Exploring Lancaster Sound, a remote and biodiverse region in Canada’s high Arctic, is easier than ever thanks to a new interactive map. Watch exclusive footage, read the story behind the region and dive deeper with rich mapping features.

Lancaster Sound is gaining recognition for both its candidacy for protection as a National Marine Conservation Area, and also for the disputed oil exploration leases with the proposed boundary.

Currently unprotected, the region is home to people, polar bears, narwhals and belugas, and faces threats from oil and gas development.

For more than 30 years, communities have been working to protect the region from industrial development, and WWF is asking the Canadian government to formally announce protection for the area, and to update its records to reflect the expiry of oil exploration leases in the region that should have expired in 1979.

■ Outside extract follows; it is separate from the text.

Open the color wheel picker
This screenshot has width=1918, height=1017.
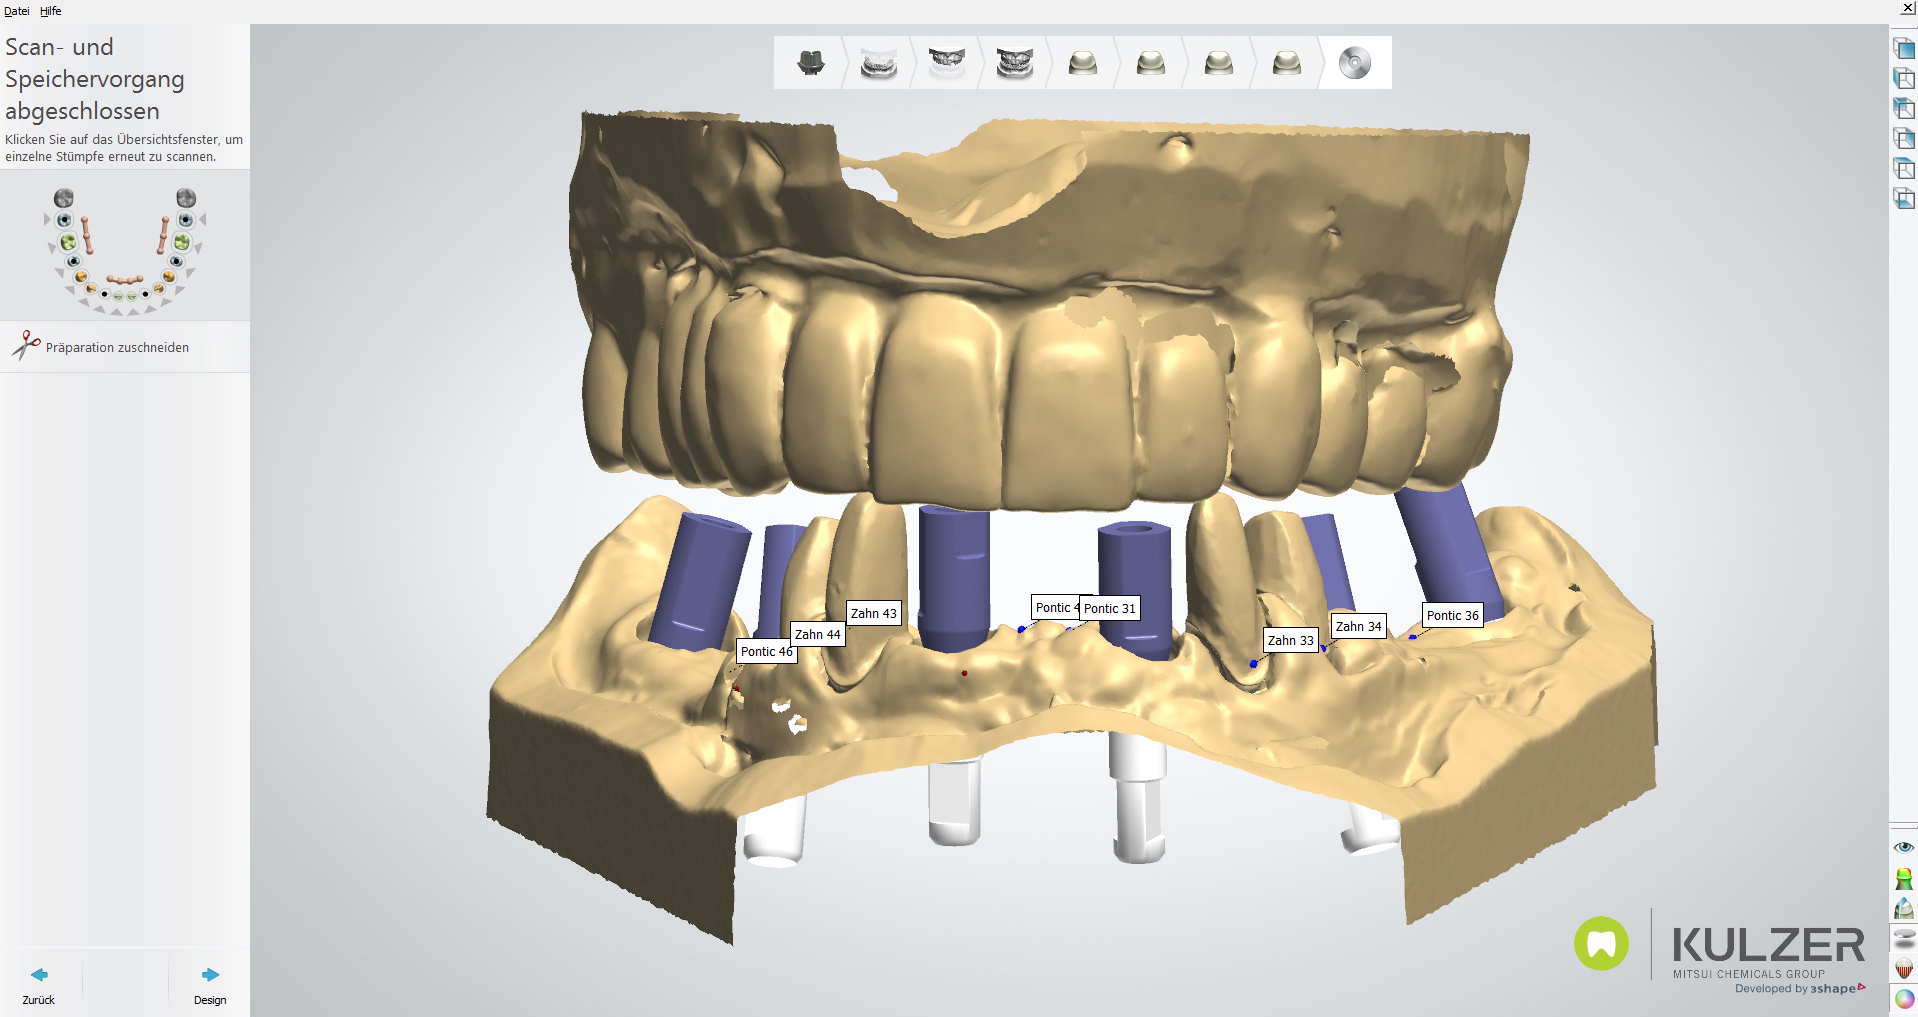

Explore Lancaster Sound now!

About Lancaster Sound

  • The proposed National Marine Conservation Area has been under consideration by the federal government since the early 1970s and was initiated in response to an exploratory oil well proposal.
  • Twenty per cent of the Canadian beluga whale population migrates through the area each year en route to their summering grounds.
  • 70,000 narwhals, three quarters of the global population, return often to their favourite locations within the area.
  • Six critically important bird areas surround it.
  • It’s at the southern edge of the Last Ice Area, the only Arctic region expected to retain its summer sea ice until 2050, making it a critically important zone for the future of ice-dependent life.